Okul bahçeleri tekrar cıvıl cıvıl .
Bu bahçelerde geleneksel oyunları büyük bir keyifle oynuyor çocuklar.
Eve geldiklerinde annelerine aç kapıyı bezirgan başını, saklambacı, mendil kapmacayı ve daha nicelerini anlatıyor artık çocuklar. Dijital dünyanın dışındaki gerçek oyunların hakiki lezzetlerine varıyorlar ve hepsinden önemlisi arkadaş olmayı öğrenip bağ kuruyorlar. Bağlantı kurmadan gerçek bağlar kurmanın keyfini yaşıyorlar yani. Bir başka deyişle özüne uygun davranmanın mutluluğu sarıyor benliklerini.
ÇOCUKLARLA OYNAYIN
Geleneksel oyunların içerisinde toplumsal değerler vardır. Kültürel değerlerin bilincine en iyi oyunla varır çocuk . Yani oyunlar kültürel aktarım araçlarıdır aynı zamanda.

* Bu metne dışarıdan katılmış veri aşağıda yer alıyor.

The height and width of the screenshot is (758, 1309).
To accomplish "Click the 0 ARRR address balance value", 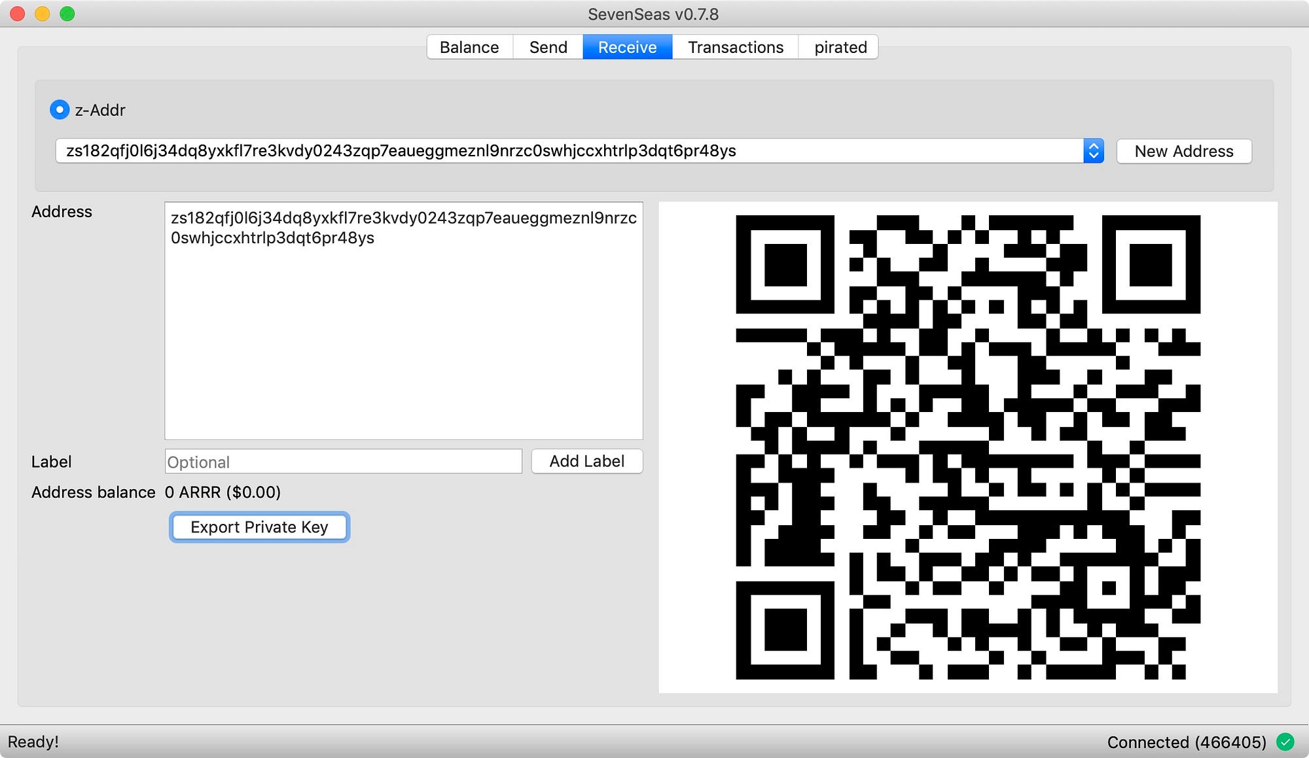I will click(221, 492).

Mesela, saklambaçta ebe olan çocuğun hile yapmaması gerekir. Oyunda dürüst davranmayı öğrenir. Evcilik ile empatiyi, sosyal rolleri kavrar.
Sabırlı olmak, yılmamak, karşıdakine saygı göstermek de hep geleneksel oyunlardan öğrenilir. Ama hepsinden önemlisi geleneksel oyunlarla sosyalleşir çocuk. Ortak amaç için birlikte hareket etmeyi yine bu oyunlarla becerir, hayatına da taşıyabilir.

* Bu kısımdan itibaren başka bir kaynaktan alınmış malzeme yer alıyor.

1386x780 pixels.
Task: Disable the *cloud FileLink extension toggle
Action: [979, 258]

Günümüzde oldukça yaygınlaşmış olan dijital oyunların kazanımlarından bahsetmek pek mümkün görünmüyor. Aksine içe kapanma, bencillik gibi özellikleri arttırdığı da bilinen gerçekler. Çocuklar değişti tezi bizlerin onlara sundukları ile alakalı.
Bebeklikten çocukluğa geçişte, yavrusuyla oynamaya hevesli bir ebeveyn çocuğun en büyük şanslarından biri olmalı. Çocuğuyla oynadıkça elinde oyun gibi sihirli bir değnek olduğunu fark eden anne baba, iletişimin de en kolay yolunu keşfedecek. Sonrasında okullarda da devam eden bu alışkanlık akran zorbalığını önlemede en etkili yöntemlerden biri olacak hiç kuşkusuz. Oynayarak öğrenen çocuğun mutluluğu bu ülkenin geleceği için önemli yatırımlardandır. Hele de bu oyunlar geleneklerden süzülüp gelmiş, kültürel öğeleri de içinde barındırıyor ve öğrencilere değerler bilincini kazandırıyorsa daha ne istenir ki? Biz büyükler biliriz ki,hayatı kuralına göre oynanan bir oyuna çevirmek, yaşamı elbette daha keyifli kılacak. Öyleyse işe çocuklarımızla oynayarak başlayalım.